Today I've brought together quite a number of Kindler's other recordings, working from an LP issued in the 1970s by Washington radio station WGMS and a parcel of 78 needle-drops found on Internet Archive. I've also added a V-Disc and two of Kindler's cello recordings from 1916.

These give a very good account of the music that Kindler was conducting and recording, along with a sense for his skill as a cellist.

Kindler in action
The main item in the collection is Brahms' Symphony No. 3, in a most interesting rendition from 1941. The orchestra - then only a decade old - gives a good account of itself.

Also in the collection are a variety of short items: from 1940 we have William Schuman's "American Festival Overture." This was written for Serge Koussevitzky and the Boston Symphony and premiered in 1939. But Koussevitzky did not record it; Kindler's was the first on record.

The second work from the 1940 sessions has an interesting back story. It is a Toccata supposedly by the 17th century composer Girolamo Frescobaldi. At least that is what Kindler thought when he made an arrangement for orchestra. He was working from a cello arrangement purportedly of a Frescobaldi work by fellow instrumentalist Gaspar Cassadó.

It came out much later that Cassadó, somewhat in the vein of Fritz Kreisler and his inventions, was the real author of the piece. Regardless, it's a tuneful work.

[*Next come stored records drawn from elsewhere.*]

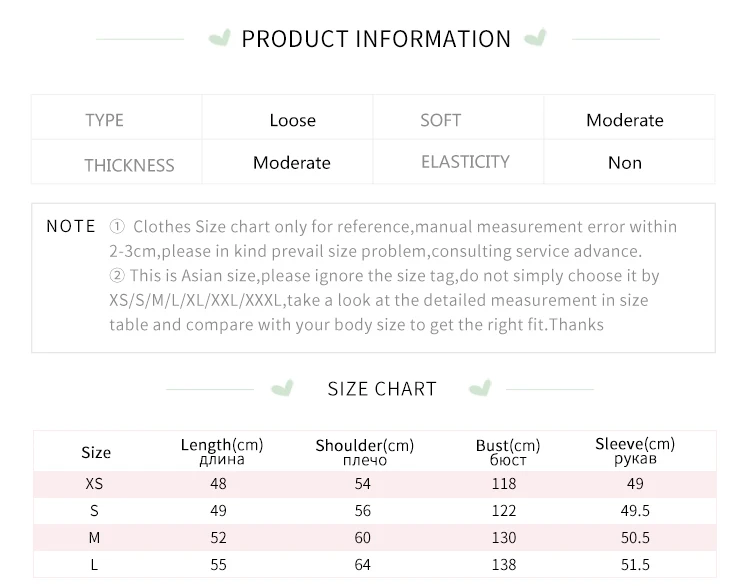Click the Bust(cm) column header
Viewport: 750px width, 586px height.
pyautogui.click(x=508, y=451)
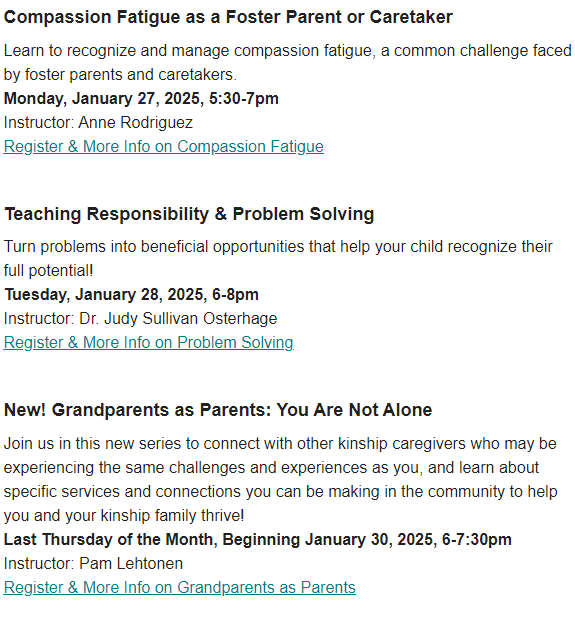Click the text full potential!
Viewport: 575px width, 620px height.
(49, 271)
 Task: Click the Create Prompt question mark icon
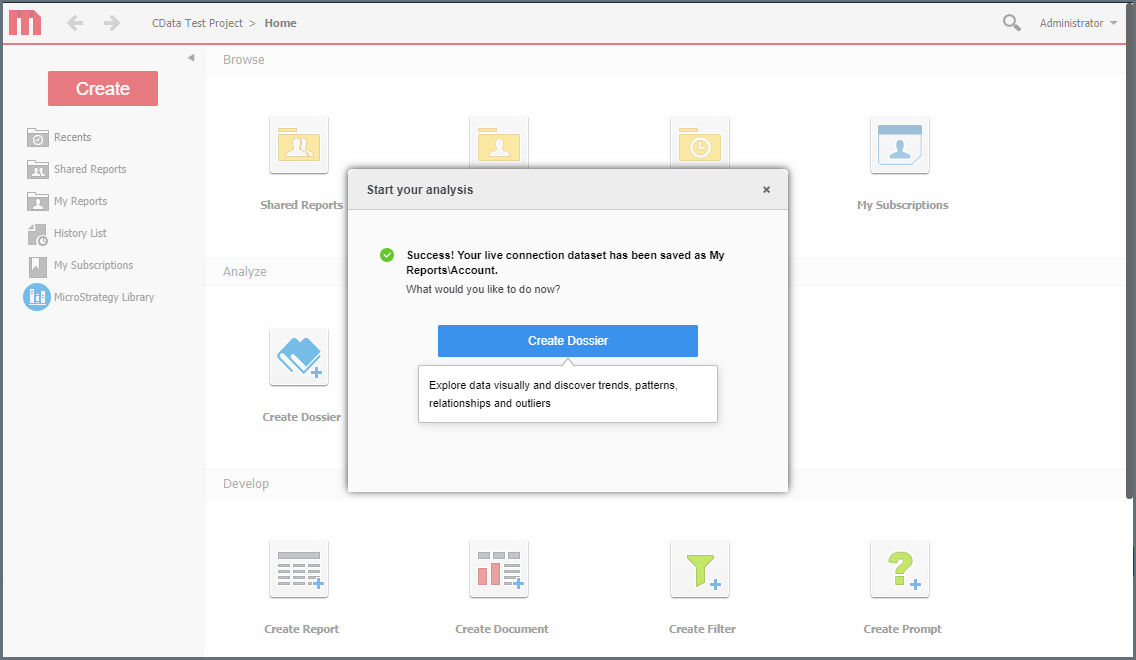900,568
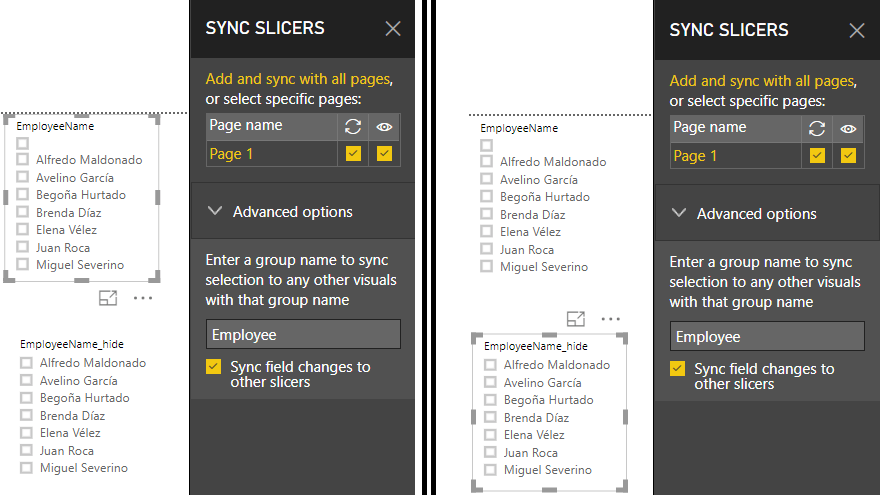Collapse Advanced options in left pane
This screenshot has width=880, height=495.
(x=215, y=212)
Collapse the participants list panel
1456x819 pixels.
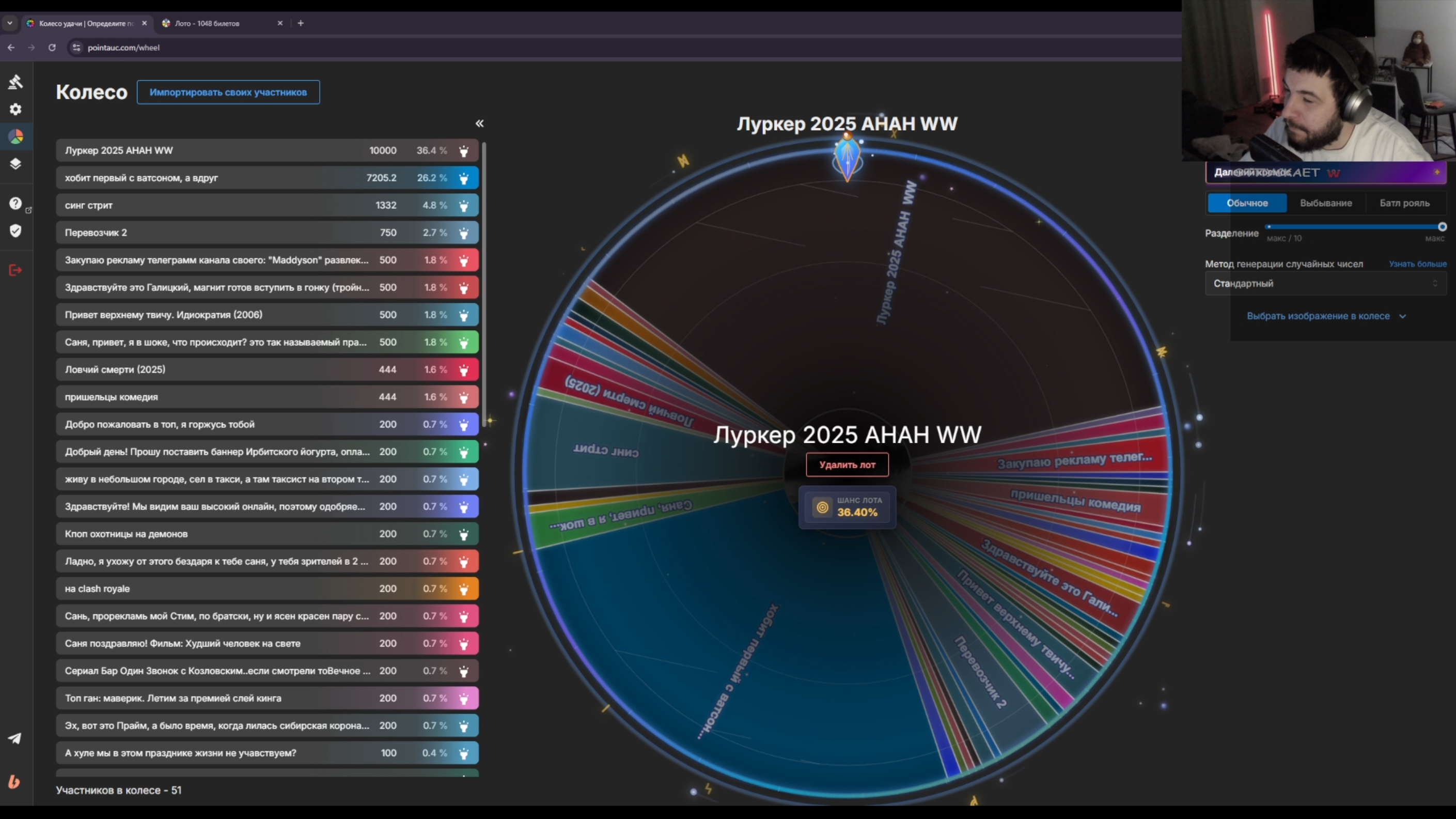pos(479,123)
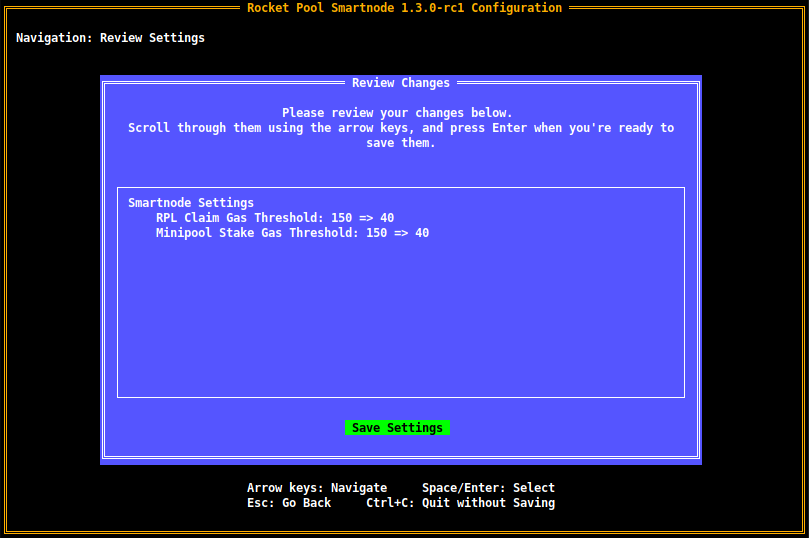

At about the same time, Kindler, born in Rotterdam, recorded two 16th century Dutch tunes in his own arrangements. These compositions had appeared on the first official concert ever given by the orchestra, in 1931.

From 1941 comes a recording of "Stars" by the American composer Mary Howe, who was the patron of the orchestra. It's a very good composition that has been recorded a few times.

Moving ahead to early 1945, we have Armas Järnefelt's Praeludium and Berceuse along with the "Dream Pantomine" from Humperdinck's opera Hansel und Gretel. The latter comes from a somewhat noisy V-Disc. The work also was issued on Victor, but I didn't have access to that pressing.

Finally, I thought you might like to hear a few of Kindler's early cello recordings. These were made in 1916, when he was the principal cello of the Philadelphia Orchestra. They are J.C. Bartlett's "A Dream" with by an orchestra conducted by Josef Pasternack, and a transcription of Schumann's "Traumerei," accompanied by pianist Rosario Bourdon.

The young cellist
Kindler died not long after ceding the conductorship of the orchestra to his protégé, another cellist, Howard Mitchell, who recently appeared here leading the music of Paul Creston.

The download includes scans of the WGMS LP, the 78 labels, and a variety of promotional photos and ads. The latter includes a spectacular two-page Victor ad from a 1944 Life Magazine. It features the Kindler portrait at top along with similar images of Vladimir Golschmann, Artur Schnabel and Arthur Fiedler.